-- BEGIN Extracted text --

You can write the same PostgreSQL SUM(CASE WHEN) expression—or use the elegant FILTER (WHERE …) syntax, which often reads cleaner and avoids ELSE 0.

SELECT
  campaign_id,
  SUM(revenue) FILTER (WHERE channel = 'paid')    AS rev_paid,
  SUM(revenue) FILTER (WHERE channel = 'organic') AS rev_org
FROM sessions
GROUP BY campaign_id;

SQL Server

Standard SQL server SUM(CASE WHEN) works everywhere. For simple binary conditions, IIF() is a concise alternative; for wide cross-tabs, the PIVOT operator can replace multiple CASEs (with the trade-off that columns must be enumerated).

-- CASE WHEN
SELECT
  campaign_id,
  SUM(CASE WHEN channel = 'paid' THEN revenue ELSE 0 END) AS rev_paid
FROM dbo.sessions
GROUP BY campaign_id;

-- IIF() variant
SELECT
  campaign_id,
  SUM(IIF(channel = 'paid', revenue, 0)) AS rev_paid
FROM dbo.sessions
GROUP BY campaign_id;

Oracle

Modern Oracle supports CASE WHEN identically; older codebases may use DECODE() for equality-only branches. Use Oracle SUM(CASE WHEN) for complex predicates, and DECODE for simple mappings.

-- END Extracted text --

● Directive: Continue the text on conditional SUM(CASE WHEN) aggregation across SQL dialects, picking up after its last sentence.

-- BEGIN Data --

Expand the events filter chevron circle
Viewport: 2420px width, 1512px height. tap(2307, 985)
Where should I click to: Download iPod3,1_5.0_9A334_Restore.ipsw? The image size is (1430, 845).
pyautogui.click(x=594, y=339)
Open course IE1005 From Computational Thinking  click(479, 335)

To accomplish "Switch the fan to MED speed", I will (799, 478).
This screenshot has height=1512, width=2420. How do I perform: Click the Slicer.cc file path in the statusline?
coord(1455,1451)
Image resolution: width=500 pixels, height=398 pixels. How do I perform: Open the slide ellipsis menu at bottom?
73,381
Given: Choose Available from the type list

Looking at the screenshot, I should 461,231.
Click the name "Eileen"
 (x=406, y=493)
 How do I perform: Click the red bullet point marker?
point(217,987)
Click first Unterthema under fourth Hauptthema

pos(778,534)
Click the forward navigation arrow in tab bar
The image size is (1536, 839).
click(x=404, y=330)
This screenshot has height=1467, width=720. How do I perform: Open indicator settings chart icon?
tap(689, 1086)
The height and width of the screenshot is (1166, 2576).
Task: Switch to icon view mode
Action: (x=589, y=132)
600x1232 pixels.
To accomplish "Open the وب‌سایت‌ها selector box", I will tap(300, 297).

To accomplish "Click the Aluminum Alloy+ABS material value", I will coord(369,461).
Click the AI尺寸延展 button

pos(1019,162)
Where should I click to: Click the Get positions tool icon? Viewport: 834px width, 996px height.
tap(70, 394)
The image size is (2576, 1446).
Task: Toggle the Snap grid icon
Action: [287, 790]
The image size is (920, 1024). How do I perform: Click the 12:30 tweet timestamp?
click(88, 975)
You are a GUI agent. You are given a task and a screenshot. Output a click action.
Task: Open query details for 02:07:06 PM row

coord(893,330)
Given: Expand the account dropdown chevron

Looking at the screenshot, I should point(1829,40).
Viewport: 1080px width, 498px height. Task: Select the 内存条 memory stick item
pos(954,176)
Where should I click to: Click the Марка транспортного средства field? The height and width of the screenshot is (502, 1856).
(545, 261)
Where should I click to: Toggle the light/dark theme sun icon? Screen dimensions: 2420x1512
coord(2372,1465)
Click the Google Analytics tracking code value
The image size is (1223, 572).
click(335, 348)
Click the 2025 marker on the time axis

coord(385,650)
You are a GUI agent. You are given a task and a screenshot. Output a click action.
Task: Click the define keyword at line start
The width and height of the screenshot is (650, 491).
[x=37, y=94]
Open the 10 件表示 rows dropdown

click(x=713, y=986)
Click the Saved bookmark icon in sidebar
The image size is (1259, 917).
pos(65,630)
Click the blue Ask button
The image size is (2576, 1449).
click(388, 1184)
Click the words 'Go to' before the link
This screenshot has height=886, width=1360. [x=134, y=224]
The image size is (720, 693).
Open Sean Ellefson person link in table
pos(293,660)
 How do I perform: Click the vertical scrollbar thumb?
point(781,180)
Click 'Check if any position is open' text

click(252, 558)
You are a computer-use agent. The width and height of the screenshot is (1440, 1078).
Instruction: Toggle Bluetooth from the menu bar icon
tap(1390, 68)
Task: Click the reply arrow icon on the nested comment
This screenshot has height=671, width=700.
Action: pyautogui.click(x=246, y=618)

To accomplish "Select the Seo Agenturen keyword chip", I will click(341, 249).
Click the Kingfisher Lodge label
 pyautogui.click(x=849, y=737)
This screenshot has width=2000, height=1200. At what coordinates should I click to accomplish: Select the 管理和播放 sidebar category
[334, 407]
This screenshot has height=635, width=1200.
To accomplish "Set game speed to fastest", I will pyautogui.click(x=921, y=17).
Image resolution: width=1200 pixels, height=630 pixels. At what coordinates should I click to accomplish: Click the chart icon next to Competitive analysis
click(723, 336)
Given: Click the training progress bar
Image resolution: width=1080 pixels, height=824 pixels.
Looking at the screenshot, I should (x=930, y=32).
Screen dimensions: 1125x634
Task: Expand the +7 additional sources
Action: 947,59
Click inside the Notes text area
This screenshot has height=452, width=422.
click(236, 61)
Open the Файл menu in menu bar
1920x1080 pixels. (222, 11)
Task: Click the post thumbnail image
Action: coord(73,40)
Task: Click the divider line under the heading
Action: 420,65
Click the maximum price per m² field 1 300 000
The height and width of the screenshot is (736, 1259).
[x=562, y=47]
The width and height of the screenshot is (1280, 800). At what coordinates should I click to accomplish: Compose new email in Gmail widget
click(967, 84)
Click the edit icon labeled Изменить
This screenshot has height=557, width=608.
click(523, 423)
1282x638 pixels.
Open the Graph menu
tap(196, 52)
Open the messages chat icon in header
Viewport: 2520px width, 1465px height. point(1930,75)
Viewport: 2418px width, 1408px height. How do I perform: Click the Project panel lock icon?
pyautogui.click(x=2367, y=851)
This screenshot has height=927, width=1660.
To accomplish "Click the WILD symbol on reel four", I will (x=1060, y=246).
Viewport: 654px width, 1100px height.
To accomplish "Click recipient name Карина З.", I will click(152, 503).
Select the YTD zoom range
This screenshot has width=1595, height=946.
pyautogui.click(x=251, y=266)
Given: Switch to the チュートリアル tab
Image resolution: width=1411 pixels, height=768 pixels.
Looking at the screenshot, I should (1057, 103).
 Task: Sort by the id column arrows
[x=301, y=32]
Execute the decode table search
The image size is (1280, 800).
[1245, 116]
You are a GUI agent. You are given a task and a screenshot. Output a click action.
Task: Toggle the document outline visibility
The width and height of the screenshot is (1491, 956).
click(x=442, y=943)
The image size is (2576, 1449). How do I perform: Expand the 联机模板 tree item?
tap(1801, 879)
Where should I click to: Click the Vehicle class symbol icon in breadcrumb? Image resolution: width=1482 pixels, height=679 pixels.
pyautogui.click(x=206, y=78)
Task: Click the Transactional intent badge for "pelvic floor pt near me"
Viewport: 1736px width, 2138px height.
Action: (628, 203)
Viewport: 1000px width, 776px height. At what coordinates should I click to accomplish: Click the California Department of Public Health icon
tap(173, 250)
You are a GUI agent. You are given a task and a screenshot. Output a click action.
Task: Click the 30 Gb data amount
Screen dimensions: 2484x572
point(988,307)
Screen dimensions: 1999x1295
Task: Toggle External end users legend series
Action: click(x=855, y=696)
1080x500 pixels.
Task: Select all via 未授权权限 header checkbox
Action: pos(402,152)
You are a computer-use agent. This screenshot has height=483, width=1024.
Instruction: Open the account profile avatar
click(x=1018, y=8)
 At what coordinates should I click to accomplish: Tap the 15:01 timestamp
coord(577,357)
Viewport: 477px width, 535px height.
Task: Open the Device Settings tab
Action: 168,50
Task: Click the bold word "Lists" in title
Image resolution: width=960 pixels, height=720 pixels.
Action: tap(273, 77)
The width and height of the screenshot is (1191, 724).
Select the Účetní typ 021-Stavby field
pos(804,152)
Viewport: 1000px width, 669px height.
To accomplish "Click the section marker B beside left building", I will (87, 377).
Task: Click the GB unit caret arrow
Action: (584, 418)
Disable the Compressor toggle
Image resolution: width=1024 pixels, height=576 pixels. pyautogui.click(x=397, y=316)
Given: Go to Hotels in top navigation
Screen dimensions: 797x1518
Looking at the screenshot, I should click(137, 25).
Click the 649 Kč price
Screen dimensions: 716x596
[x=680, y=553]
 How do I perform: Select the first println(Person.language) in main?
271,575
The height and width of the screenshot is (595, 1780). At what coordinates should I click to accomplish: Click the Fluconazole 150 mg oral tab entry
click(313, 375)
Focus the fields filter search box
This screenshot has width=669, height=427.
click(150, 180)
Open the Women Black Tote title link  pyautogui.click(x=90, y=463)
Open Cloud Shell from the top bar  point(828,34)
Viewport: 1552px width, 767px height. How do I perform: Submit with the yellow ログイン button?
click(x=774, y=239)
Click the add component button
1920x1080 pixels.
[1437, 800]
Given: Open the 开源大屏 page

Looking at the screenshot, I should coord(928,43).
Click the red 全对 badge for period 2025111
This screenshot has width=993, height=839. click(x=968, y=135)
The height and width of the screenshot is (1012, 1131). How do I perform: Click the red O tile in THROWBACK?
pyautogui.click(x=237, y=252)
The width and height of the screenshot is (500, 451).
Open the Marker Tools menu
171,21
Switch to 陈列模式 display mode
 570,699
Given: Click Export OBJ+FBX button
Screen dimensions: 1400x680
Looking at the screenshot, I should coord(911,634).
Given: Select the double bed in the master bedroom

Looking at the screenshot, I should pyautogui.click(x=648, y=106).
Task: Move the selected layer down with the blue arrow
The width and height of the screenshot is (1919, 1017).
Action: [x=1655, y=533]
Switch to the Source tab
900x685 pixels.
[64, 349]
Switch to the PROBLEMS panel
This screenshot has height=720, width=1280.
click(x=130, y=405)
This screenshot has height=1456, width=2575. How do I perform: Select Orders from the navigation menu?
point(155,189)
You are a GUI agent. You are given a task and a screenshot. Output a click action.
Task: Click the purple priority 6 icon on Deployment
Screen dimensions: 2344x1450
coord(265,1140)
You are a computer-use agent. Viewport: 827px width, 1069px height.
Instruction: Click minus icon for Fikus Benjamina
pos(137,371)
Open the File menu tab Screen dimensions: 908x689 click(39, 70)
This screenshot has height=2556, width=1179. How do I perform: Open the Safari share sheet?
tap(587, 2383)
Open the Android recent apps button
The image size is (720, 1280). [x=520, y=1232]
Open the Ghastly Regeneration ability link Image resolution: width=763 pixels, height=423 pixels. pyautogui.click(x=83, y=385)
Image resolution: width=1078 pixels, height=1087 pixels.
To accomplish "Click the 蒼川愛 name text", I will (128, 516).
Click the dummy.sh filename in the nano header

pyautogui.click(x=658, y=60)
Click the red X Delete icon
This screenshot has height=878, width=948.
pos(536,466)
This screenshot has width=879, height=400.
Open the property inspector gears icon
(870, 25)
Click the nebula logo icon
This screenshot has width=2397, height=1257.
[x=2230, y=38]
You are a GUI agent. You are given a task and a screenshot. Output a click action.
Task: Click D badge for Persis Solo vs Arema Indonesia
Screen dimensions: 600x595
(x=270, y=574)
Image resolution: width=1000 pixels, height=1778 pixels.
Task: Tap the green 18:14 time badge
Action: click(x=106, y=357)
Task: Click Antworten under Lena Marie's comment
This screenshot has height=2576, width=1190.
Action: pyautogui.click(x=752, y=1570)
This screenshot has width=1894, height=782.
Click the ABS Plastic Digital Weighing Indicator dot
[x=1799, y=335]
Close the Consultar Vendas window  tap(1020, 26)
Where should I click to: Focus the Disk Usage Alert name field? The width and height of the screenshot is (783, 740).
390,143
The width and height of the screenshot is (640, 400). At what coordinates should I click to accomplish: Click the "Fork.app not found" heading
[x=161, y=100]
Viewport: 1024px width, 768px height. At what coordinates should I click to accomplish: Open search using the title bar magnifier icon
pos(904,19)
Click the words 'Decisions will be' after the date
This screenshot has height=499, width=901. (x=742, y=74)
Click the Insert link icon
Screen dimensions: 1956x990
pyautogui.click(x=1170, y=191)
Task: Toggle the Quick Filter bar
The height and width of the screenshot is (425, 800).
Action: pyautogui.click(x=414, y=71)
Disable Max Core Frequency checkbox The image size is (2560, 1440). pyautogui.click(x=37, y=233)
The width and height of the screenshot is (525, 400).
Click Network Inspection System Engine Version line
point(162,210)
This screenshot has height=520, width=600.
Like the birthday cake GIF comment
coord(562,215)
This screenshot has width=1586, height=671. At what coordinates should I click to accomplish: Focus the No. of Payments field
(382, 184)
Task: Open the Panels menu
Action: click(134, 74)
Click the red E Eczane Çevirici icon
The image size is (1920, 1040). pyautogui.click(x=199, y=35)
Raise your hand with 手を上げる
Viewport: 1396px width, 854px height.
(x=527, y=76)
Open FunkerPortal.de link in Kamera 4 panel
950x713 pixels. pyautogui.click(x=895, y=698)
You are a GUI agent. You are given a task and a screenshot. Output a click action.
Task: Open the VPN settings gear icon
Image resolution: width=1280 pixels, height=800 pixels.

-- END Data --

● Task response:
-- CASE WHEN (flexible conditions)
SELECT
  campaign_id,
  SUM(CASE WHEN channel = 'paid' THEN revenue ELSE 0 END) AS rev_paid
FROM sessions
GROUP BY campaign_id;

-- DECODE (equality-only)
SELECT
  campaign_id,
  SUM(DECODE(channel, 'paid', revenue, 0)) AS rev_paid
FROM sessions
GROUP BY campaign_id;

SQL SUM (CASE WHEN) Performance Considerations & Best Practices

Conditional aggregation can be both accurate and fast if you design it intentionally. Before adding SUM(CASE WHEN …) to every query, align on the business grain, guard against silent NULL pitfalls, and give the optimizer what it needs (indexes, clean predicates). The table below captures practical habits that keep conditional sums predictable, maintainable, and performant across SQL dialects.

Practice Why it matters How to apply
Always include ELSE 0 Without ELSE, CASE returns NULL for false; SUM() ignores NULL → silent undercount. SUM(CASE WHEN status='paid' THEN amount ELSE 0 END) AS paid_rev
Choose the right grouping level & aggregation order Prevents “sum of sums,” reduces rows, keeps denominators comparable. Pre-aggregate in a CTE to the business grain (e.g., day/product), then layer conditional sums; push comparability filters into CASE, not WHERE.
Optimize for the planner Better plans and faster scans. Index/cluster GROUP BY & predicate columns; avoid wrapping indexed columns in functions; compute reusable flags in an inner CTE.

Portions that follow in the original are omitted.